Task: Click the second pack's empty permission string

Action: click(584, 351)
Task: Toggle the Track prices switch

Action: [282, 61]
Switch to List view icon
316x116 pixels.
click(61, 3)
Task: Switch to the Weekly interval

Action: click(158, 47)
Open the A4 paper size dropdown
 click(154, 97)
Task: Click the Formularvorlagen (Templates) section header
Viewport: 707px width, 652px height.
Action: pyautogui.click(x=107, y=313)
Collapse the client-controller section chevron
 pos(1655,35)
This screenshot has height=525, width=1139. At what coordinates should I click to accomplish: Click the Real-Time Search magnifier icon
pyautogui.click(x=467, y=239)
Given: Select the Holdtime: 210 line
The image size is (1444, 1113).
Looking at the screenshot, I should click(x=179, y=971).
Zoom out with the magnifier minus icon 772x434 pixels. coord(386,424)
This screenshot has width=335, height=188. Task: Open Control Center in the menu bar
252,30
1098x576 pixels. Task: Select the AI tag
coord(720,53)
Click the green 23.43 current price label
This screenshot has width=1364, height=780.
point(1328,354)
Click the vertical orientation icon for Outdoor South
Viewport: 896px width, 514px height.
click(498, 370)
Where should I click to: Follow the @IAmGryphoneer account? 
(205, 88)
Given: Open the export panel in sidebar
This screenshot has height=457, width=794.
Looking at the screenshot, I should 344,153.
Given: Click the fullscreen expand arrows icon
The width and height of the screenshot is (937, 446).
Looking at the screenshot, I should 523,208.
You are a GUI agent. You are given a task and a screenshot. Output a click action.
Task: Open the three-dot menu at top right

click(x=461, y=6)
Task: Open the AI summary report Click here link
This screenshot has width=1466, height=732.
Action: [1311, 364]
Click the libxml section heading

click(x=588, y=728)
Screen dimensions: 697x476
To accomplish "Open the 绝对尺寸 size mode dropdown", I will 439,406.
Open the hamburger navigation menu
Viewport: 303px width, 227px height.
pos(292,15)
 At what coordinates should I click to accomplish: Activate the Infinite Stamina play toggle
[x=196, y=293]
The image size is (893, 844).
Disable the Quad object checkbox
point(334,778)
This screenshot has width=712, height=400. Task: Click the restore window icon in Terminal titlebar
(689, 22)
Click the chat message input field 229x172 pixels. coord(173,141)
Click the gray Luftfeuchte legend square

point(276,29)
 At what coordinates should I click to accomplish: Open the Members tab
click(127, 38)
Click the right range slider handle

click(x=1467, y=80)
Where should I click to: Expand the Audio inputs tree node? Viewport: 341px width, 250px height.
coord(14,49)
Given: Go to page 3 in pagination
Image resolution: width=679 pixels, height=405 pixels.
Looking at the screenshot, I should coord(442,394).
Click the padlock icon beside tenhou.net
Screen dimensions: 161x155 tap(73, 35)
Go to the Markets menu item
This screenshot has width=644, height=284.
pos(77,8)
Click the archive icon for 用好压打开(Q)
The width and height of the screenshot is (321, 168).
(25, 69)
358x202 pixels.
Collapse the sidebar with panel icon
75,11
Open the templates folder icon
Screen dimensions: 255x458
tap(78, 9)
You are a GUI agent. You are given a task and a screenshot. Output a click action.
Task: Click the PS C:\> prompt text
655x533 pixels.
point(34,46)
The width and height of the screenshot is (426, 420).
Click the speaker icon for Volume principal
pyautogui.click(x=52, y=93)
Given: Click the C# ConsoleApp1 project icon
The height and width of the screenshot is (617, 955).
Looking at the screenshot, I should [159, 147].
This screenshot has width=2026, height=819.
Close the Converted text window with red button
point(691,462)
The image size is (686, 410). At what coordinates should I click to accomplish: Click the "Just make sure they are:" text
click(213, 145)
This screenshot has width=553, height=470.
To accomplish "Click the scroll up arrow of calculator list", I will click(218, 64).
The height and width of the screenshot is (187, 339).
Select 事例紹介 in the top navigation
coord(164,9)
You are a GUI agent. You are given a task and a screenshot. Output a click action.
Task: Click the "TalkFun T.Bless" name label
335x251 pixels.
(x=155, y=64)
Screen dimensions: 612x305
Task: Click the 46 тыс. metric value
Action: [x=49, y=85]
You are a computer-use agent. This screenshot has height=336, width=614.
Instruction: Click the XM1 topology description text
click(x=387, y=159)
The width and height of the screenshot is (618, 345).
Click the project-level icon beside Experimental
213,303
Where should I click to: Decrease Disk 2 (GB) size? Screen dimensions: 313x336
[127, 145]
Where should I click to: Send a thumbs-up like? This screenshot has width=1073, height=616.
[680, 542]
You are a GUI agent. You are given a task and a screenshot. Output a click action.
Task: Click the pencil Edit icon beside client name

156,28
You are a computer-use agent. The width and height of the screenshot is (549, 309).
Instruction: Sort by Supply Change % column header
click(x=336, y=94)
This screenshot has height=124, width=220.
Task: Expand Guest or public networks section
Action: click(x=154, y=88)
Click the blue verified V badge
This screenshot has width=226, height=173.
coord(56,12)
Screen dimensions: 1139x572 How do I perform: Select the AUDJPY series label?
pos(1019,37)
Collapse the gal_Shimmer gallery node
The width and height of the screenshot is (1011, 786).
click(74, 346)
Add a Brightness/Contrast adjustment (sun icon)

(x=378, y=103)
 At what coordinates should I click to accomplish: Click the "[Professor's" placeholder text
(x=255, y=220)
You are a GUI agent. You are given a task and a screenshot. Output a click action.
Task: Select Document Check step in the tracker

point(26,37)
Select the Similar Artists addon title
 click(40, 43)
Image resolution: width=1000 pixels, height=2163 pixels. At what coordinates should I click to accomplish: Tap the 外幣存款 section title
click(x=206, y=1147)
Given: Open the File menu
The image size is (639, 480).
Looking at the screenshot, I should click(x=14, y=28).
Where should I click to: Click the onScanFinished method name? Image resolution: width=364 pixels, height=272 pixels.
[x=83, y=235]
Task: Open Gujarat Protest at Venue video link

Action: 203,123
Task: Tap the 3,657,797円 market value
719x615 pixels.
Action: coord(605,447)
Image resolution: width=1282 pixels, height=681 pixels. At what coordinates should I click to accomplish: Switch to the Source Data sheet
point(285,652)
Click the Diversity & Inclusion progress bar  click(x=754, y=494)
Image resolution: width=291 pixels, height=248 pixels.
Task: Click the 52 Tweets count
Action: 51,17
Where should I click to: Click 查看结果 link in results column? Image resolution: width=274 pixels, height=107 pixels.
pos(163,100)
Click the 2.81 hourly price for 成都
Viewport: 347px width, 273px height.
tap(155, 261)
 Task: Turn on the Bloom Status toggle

···

_Task requirements_: Retype the entries precisely as they stand.

_Answer to the problem_:
Task: Click the second pack's empty permission string

Action: click(584, 351)
Task: Toggle the Track prices switch

Action: [282, 61]
Switch to List view icon
316x116 pixels.
click(61, 3)
Task: Switch to the Weekly interval

Action: click(158, 47)
Open the A4 paper size dropdown
 click(154, 97)
Task: Click the Formularvorlagen (Templates) section header
Viewport: 707px width, 652px height.
Action: pyautogui.click(x=107, y=313)
Collapse the client-controller section chevron
 pos(1655,35)
This screenshot has height=525, width=1139. At what coordinates should I click to accomplish: Click the Real-Time Search magnifier icon
pyautogui.click(x=467, y=239)
Given: Select the Holdtime: 210 line
The image size is (1444, 1113).
Looking at the screenshot, I should click(x=179, y=971).
Zoom out with the magnifier minus icon 772x434 pixels. coord(386,424)
This screenshot has width=335, height=188. Task: Open Control Center in the menu bar
252,30
1098x576 pixels. Task: Select the AI tag
coord(720,53)
Click the green 23.43 current price label
This screenshot has width=1364, height=780.
point(1328,354)
Click the vertical orientation icon for Outdoor South
Viewport: 896px width, 514px height.
click(498, 370)
Where should I click to: Follow the @IAmGryphoneer account? 
(205, 88)
Given: Open the export panel in sidebar
This screenshot has height=457, width=794.
Looking at the screenshot, I should 344,153.
Given: Click the fullscreen expand arrows icon
The width and height of the screenshot is (937, 446).
Looking at the screenshot, I should 523,208.
You are a GUI agent. You are given a task and a screenshot. Output a click action.
Task: Open the three-dot menu at top right

click(x=461, y=6)
Task: Open the AI summary report Click here link
This screenshot has width=1466, height=732.
Action: [1311, 364]
Click the libxml section heading

click(x=588, y=728)
Screen dimensions: 697x476
To accomplish "Open the 绝对尺寸 size mode dropdown", I will 439,406.
Open the hamburger navigation menu
Viewport: 303px width, 227px height.
pos(292,15)
 At what coordinates should I click to accomplish: Activate the Infinite Stamina play toggle
[x=196, y=293]
The image size is (893, 844).
Disable the Quad object checkbox
point(334,778)
This screenshot has width=712, height=400. Task: Click the restore window icon in Terminal titlebar
(689, 22)
Click the chat message input field 229x172 pixels. coord(173,141)
Click the gray Luftfeuchte legend square

point(276,29)
 At what coordinates should I click to accomplish: Open the Members tab
click(127, 38)
Click the right range slider handle

click(x=1467, y=80)
Where should I click to: Expand the Audio inputs tree node? Viewport: 341px width, 250px height.
coord(14,49)
Given: Go to page 3 in pagination
Image resolution: width=679 pixels, height=405 pixels.
Looking at the screenshot, I should coord(442,394).
Click the padlock icon beside tenhou.net
Screen dimensions: 161x155 tap(73, 35)
Go to the Markets menu item
This screenshot has width=644, height=284.
pos(77,8)
Click the archive icon for 用好压打开(Q)
The width and height of the screenshot is (321, 168).
(25, 69)
358x202 pixels.
Collapse the sidebar with panel icon
75,11
Open the templates folder icon
Screen dimensions: 255x458
tap(78, 9)
You are a GUI agent. You are given a task and a screenshot. Output a click action.
Task: Click the PS C:\> prompt text
655x533 pixels.
point(34,46)
The width and height of the screenshot is (426, 420).
Click the speaker icon for Volume principal
pyautogui.click(x=52, y=93)
Given: Click the C# ConsoleApp1 project icon
The height and width of the screenshot is (617, 955).
Looking at the screenshot, I should [159, 147].
This screenshot has width=2026, height=819.
Close the Converted text window with red button
point(691,462)
The image size is (686, 410). At what coordinates should I click to accomplish: Click the "Just make sure they are:" text
click(213, 145)
This screenshot has width=553, height=470.
To accomplish "Click the scroll up arrow of calculator list", I will click(218, 64).
The height and width of the screenshot is (187, 339).
Select 事例紹介 in the top navigation
coord(164,9)
You are a GUI agent. You are given a task and a screenshot. Output a click action.
Task: Click the "TalkFun T.Bless" name label
335x251 pixels.
(x=155, y=64)
Screen dimensions: 612x305
Task: Click the 46 тыс. metric value
Action: [x=49, y=85]
You are a computer-use agent. This screenshot has height=336, width=614.
Instruction: Click the XM1 topology description text
click(x=387, y=159)
The width and height of the screenshot is (618, 345).
Click the project-level icon beside Experimental
213,303
Where should I click to: Decrease Disk 2 (GB) size? Screen dimensions: 313x336
[127, 145]
Where should I click to: Send a thumbs-up like? This screenshot has width=1073, height=616.
[680, 542]
You are a GUI agent. You are given a task and a screenshot. Output a click action.
Task: Click the pencil Edit icon beside client name

156,28
You are a computer-use agent. The width and height of the screenshot is (549, 309).
Instruction: Sort by Supply Change % column header
click(x=336, y=94)
This screenshot has height=124, width=220.
Task: Expand Guest or public networks section
Action: click(x=154, y=88)
Click the blue verified V badge
This screenshot has width=226, height=173.
coord(56,12)
Screen dimensions: 1139x572 How do I perform: Select the AUDJPY series label?
pos(1019,37)
Collapse the gal_Shimmer gallery node
The width and height of the screenshot is (1011, 786).
click(74, 346)
Add a Brightness/Contrast adjustment (sun icon)

(x=378, y=103)
 At what coordinates should I click to accomplish: Click the "[Professor's" placeholder text
(x=255, y=220)
You are a GUI agent. You are given a task and a screenshot. Output a click action.
Task: Select Document Check step in the tracker

point(26,37)
Select the Similar Artists addon title
 click(40, 43)
Image resolution: width=1000 pixels, height=2163 pixels. At what coordinates should I click to accomplish: Tap the 外幣存款 section title
click(x=206, y=1147)
Given: Open the File menu
The image size is (639, 480).
Looking at the screenshot, I should click(x=14, y=28).
Where should I click to: Click the onScanFinished method name? Image resolution: width=364 pixels, height=272 pixels.
[x=83, y=235]
Task: Open Gujarat Protest at Venue video link

Action: 203,123
Task: Tap the 3,657,797円 market value
719x615 pixels.
Action: coord(605,447)
Image resolution: width=1282 pixels, height=681 pixels. At what coordinates should I click to accomplish: Switch to the Source Data sheet
point(285,652)
Click the Diversity & Inclusion progress bar  click(x=754, y=494)
Image resolution: width=291 pixels, height=248 pixels.
Task: Click the 52 Tweets count
Action: 51,17
Where should I click to: Click 查看结果 link in results column? Image resolution: width=274 pixels, height=107 pixels.
pos(163,100)
Click the 2.81 hourly price for 成都
Viewport: 347px width, 273px height.
tap(155, 261)
 Task: Turn on the Bloom Status toggle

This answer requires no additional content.